Der Geschäftsführer der Landesversammlung der deutschen Vereine erhielt in Prag das Silberne Ehrenzeichen der Republik Österreich – eine Würdigung jahrzehntelangen Engagements für Sprache, Kultur und Verständigung.
In feierlichem Rahmen hat die Republik Österreich den Geschäftsführer der Landesversammlung der deutschen Vereine in der Tschechischen Republik, Martin Herbert Dzingel, mit dem Silbernen Ehrenzeichen für Verdienste um die Republik Österreich ausgezeichnet. Das Ehrenzeichen war ihm 2025 vom österreichischen Bundespräsidenten Alexander Van der Bellen verliehen worden. Die Überreichung erfolgte nun am 15. April in der Residenz der Österreichischen Botschaft in Prag.
Einsatz für deutsche Minderheit in Tschechien
Botschafterin Bettina Kirnbauer würdigte in ihrer Ansprache Dzingels langjähriges Engagement für die deutschsprachige Minderheit. „Martin Dzingel setzt sich seit Jahren mit großem Engagement für die Anliegen der deutschsprachigen Minderheit in der Tschechischen Republik ein“, sagte sie und betonte zugleich seine Rolle im institutionellen Minderheitenschutz.
Dzingel, 1975 im schlesischen Freudenthal (Bruntál) geboren, prägt seit Jahrzehnten die Arbeit der Landesversammlung. Bereits früh engagierte er sich für die deutsche Minderheit, gründete die Jugendorganisation JUKON und ist seit 2001 hauptamtlicher Geschäftsführer der Landesversammlung. Von 2010 bis 2025 stand er der Organisation zudem als Präsident vor.
„Ein wertvoller Ansprechpartner für Österreich“
In ihrer Begründung hob Kirnbauer insbesondere Dzingels Beitrag zur Umsetzung der Europäischen Charta der Regional- oder Minderheitensprachen hervor. Sein Engagement habe maßgeblich dazu beigetragen, „die deutsche Sprache in Tschechien zu erhalten, zu pflegen und den Spracherwerb zu fördern“. Auch für Österreich sei er ein „langjähriger, wertvoller Ansprechpartner“.
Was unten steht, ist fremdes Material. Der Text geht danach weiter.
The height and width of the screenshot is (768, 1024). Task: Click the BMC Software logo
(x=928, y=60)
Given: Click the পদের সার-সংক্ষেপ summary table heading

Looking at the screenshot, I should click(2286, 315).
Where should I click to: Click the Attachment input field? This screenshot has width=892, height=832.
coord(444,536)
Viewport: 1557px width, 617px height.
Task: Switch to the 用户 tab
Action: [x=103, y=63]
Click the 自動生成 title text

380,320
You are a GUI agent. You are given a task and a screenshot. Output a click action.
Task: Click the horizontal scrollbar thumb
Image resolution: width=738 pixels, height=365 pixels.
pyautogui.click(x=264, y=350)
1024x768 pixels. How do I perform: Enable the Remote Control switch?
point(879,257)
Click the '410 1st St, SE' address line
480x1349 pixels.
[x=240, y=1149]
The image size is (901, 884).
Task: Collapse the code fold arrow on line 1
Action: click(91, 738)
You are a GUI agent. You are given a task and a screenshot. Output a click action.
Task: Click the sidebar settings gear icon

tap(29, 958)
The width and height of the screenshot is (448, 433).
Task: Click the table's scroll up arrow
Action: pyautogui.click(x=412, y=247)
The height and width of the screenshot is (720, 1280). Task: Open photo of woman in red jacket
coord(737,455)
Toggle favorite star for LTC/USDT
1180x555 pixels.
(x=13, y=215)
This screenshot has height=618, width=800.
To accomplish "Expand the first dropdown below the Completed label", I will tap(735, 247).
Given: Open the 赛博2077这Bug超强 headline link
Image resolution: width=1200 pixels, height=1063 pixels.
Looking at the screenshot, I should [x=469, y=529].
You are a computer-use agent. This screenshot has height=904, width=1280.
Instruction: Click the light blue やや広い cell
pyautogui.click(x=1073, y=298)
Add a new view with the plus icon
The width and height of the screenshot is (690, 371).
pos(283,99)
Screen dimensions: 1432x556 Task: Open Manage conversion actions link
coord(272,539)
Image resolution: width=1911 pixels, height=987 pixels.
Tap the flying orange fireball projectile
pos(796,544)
In seiner Dankesrede zeigte sich Dzingel sichtbar bewegt. „Ich fühle mich natürlich sehr geehrt“, sagte er und verwies zugleich auf die historische Dimension der Auszeichnung in seiner Familie. Besonders betonte er jedoch den gemeinschaftlichen Charakter seines Wirkens: „Dieser Verdienst um die deutsche Sprache ist natürlich auch Verdienst von Ihnen, von Euch allen.“
Sein Engagement habe er stets aus innerer Überzeugung heraus geleistet: „Ich habe mich wirklich sehr bemüht, auch um die deutsche Sprache. Und das Schöne daran ist, dass ich das nicht musste. Ich wurde dafür nicht bezahlt, ich habe das ehrenamtlich gemacht.“ Die Auszeichnung nehme er daher „sehr gerne und mit Würde und Demut“ an.
Mit der Verleihung des Ehrenzeichens würdigt Österreich nicht nur Dzingels persönliches Engagement, sondern auch die Fortschritte im Minderheitenschutz und bei der Förderung der deutschen Sprache in Tschechien, an denen er maßgeblich beteiligt war.